Problem description: Rewrite all the records below, replacing "floppy disk" with "diskette" and leaving the rest unchanged. Omit the pictures.

Records with target coordinates:
--- START ---
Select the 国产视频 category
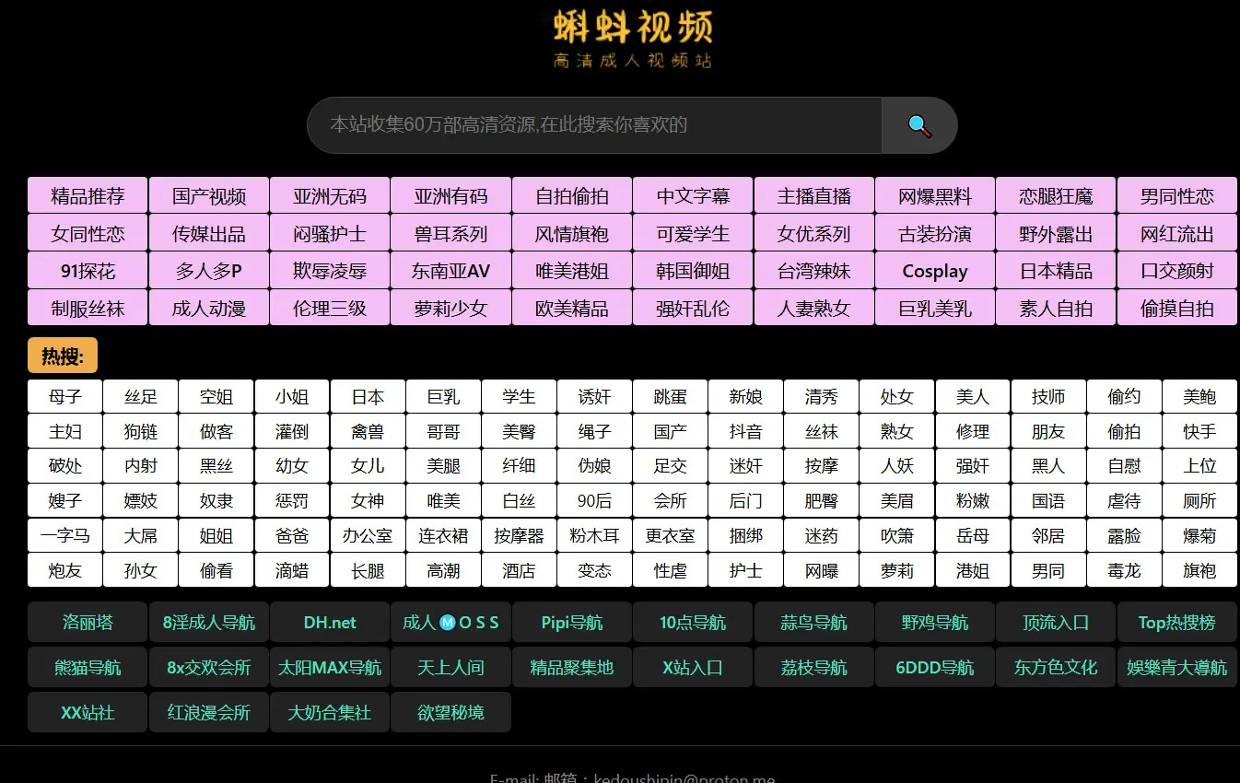Viewport: 1240px width, 783px height. (209, 196)
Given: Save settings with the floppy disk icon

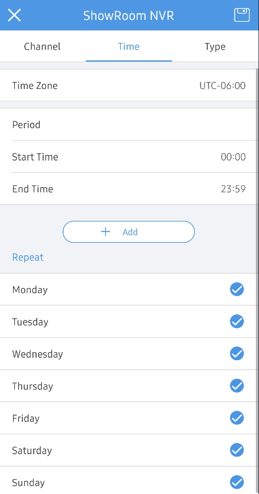Looking at the screenshot, I should pos(242,15).
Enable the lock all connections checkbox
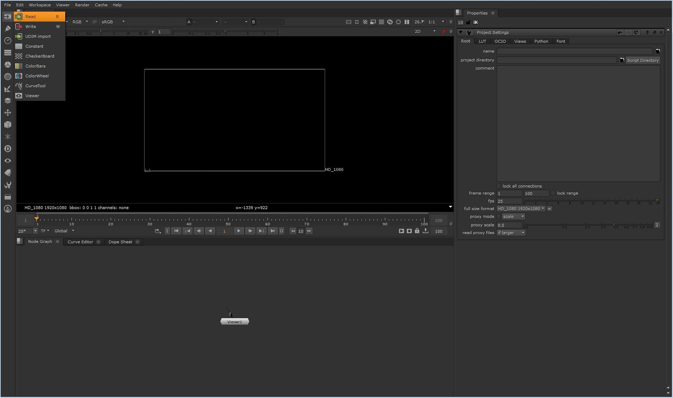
--- END ---
Written response:
Select the 国产视频 category
Viewport: 1240px width, 783px height. (209, 196)
Given: Save settings with the diskette icon

Looking at the screenshot, I should pos(242,15).
Enable the lock all connections checkbox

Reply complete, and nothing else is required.